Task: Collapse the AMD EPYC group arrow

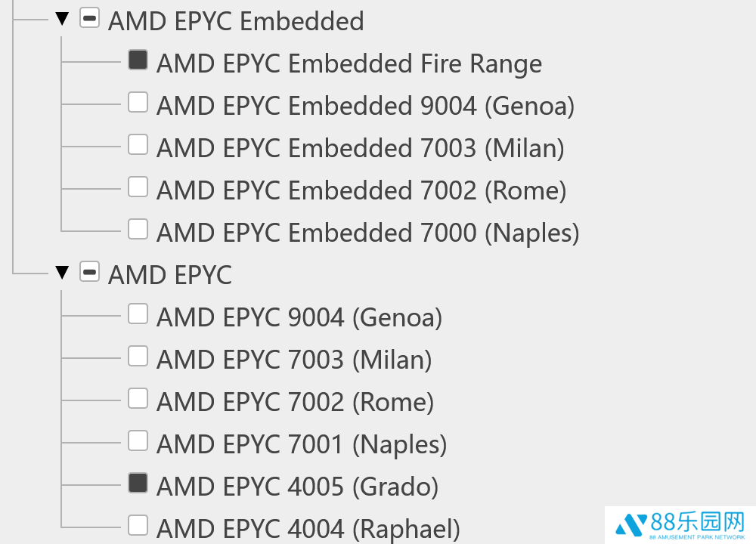Action: [x=62, y=273]
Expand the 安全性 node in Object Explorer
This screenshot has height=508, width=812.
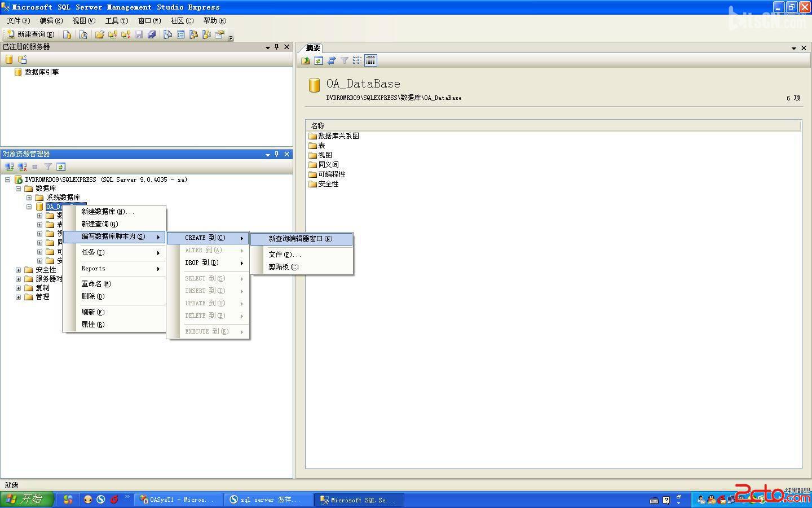pyautogui.click(x=18, y=270)
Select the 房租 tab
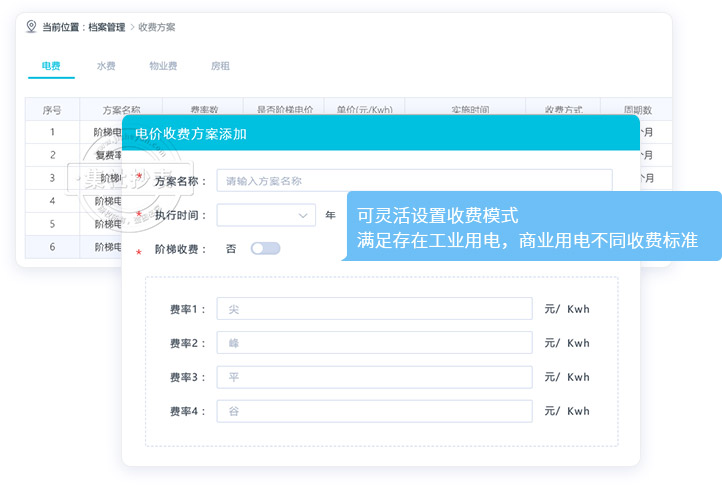The width and height of the screenshot is (722, 485). [220, 66]
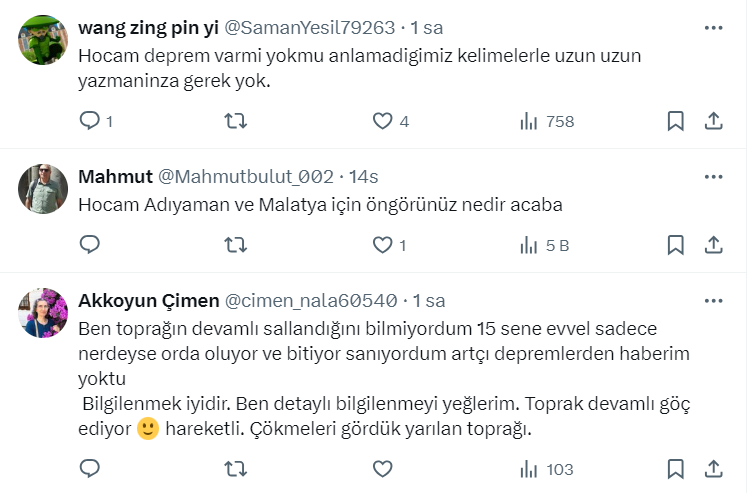
Task: Reply to Akkoyun Çimen's tweet
Action: 90,468
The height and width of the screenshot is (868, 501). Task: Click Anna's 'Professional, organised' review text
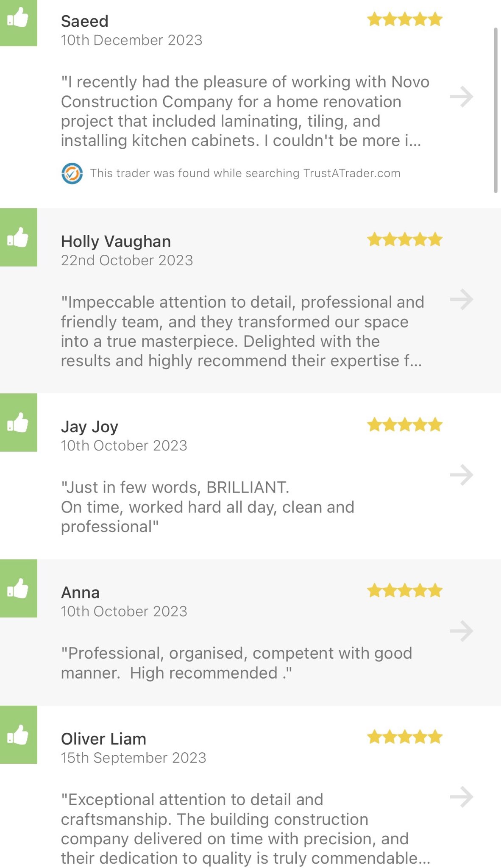(236, 663)
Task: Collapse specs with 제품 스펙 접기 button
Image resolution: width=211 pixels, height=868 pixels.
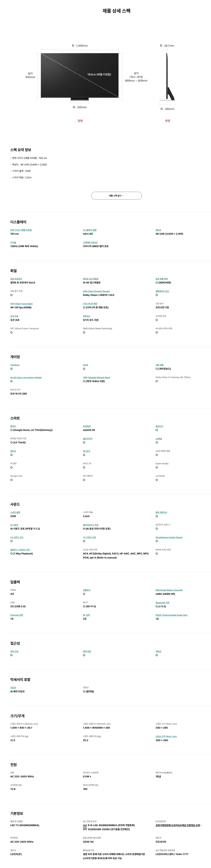Action: coord(116,196)

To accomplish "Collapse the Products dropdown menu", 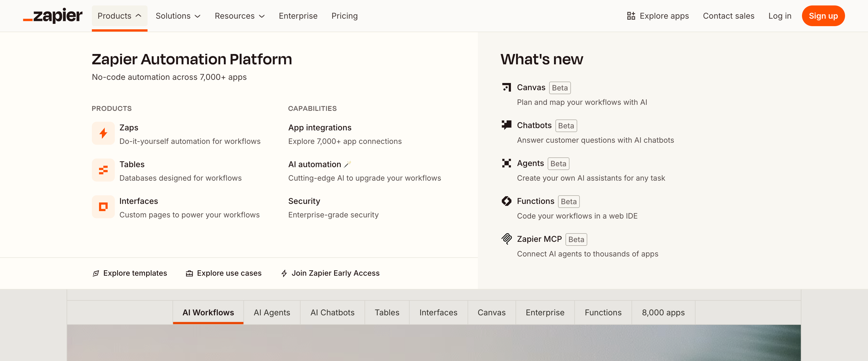I will click(119, 16).
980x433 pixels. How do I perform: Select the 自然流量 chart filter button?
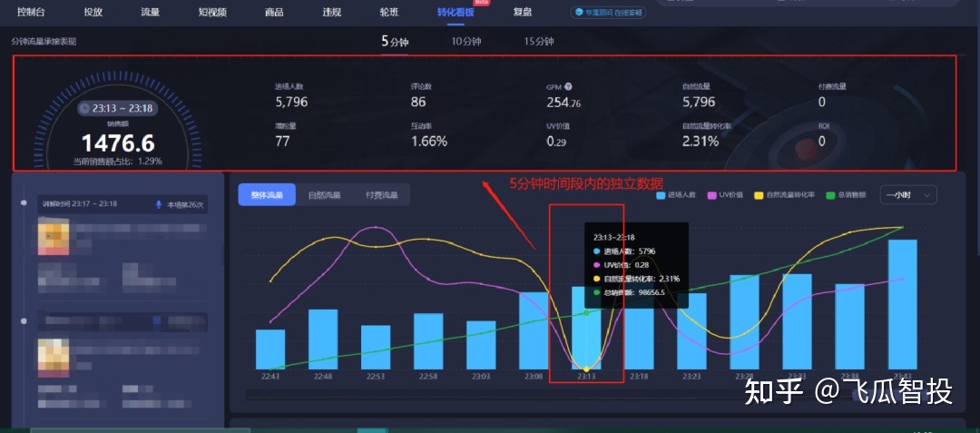tap(322, 194)
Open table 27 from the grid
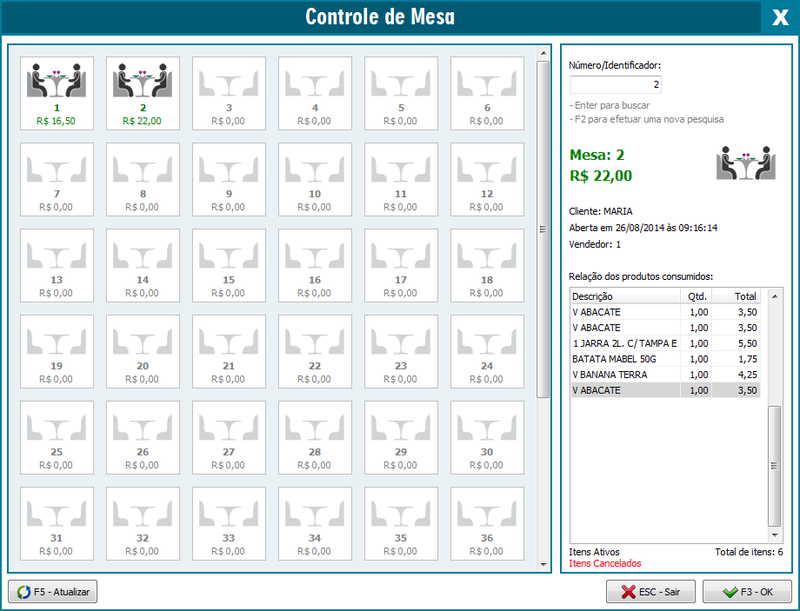Screen dimensions: 800x611 229,437
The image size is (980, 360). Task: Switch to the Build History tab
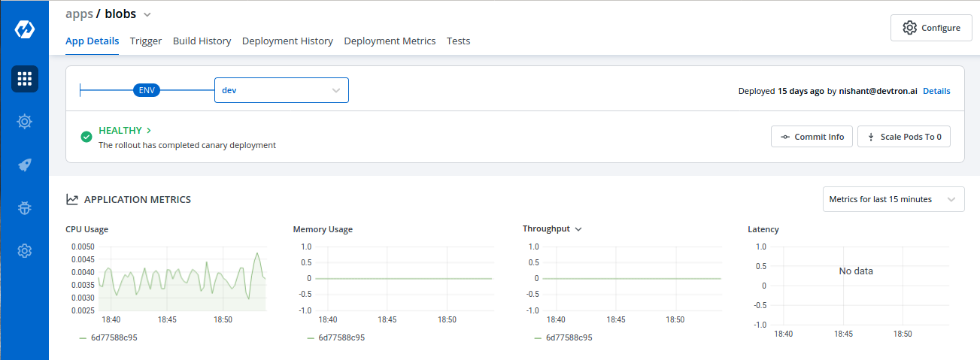tap(202, 41)
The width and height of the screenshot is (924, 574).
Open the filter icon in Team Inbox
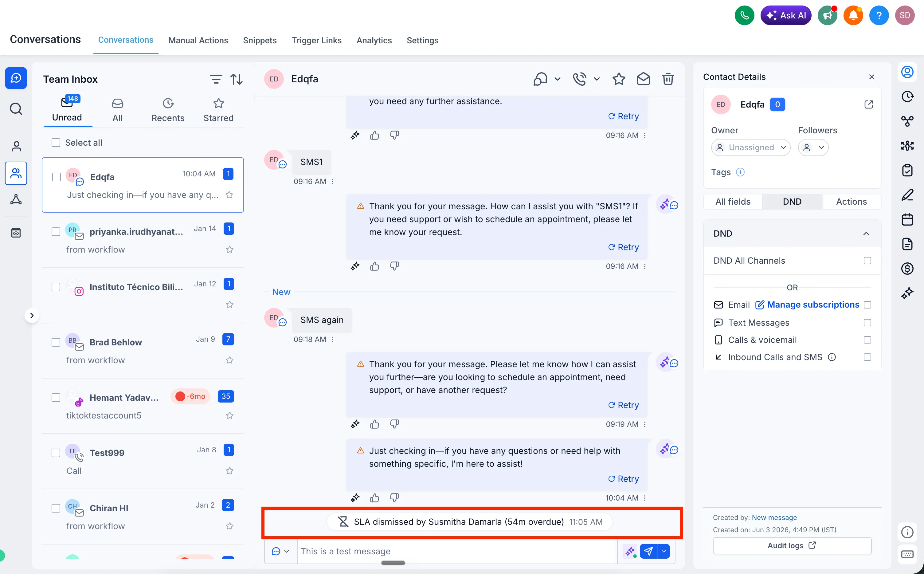(216, 79)
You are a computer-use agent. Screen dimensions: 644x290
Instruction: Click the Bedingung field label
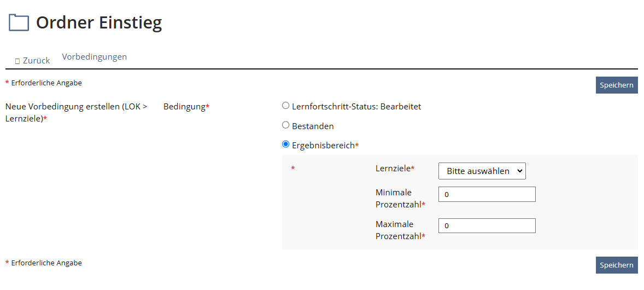pyautogui.click(x=185, y=107)
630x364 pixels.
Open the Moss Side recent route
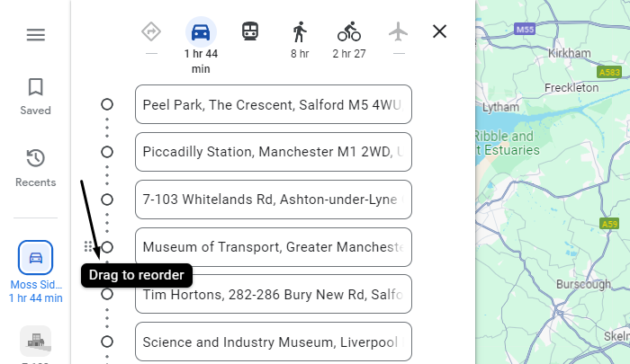click(x=35, y=272)
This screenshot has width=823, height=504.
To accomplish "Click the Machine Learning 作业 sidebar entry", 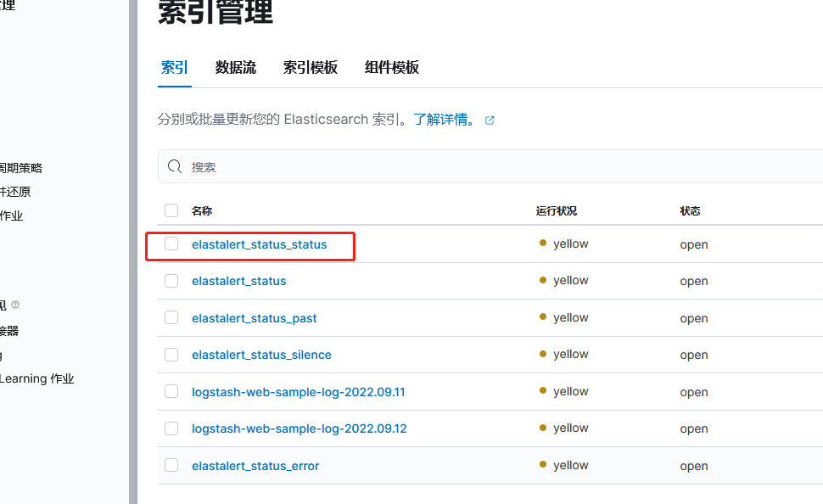I will coord(37,378).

What the task asks: Out of the records above, return only the lines from the one with "The width and height of the screenshot is (924, 574)." through the one with "630x364 pixels.", exactly, and none of the pictures.

Solution below:
The width and height of the screenshot is (924, 574).
Open the filter icon in Team Inbox
(216, 79)
You are a computer-use agent. Screen dimensions: 644x290
Instruction: Click the Bedingung field label
pyautogui.click(x=185, y=107)
630x364 pixels.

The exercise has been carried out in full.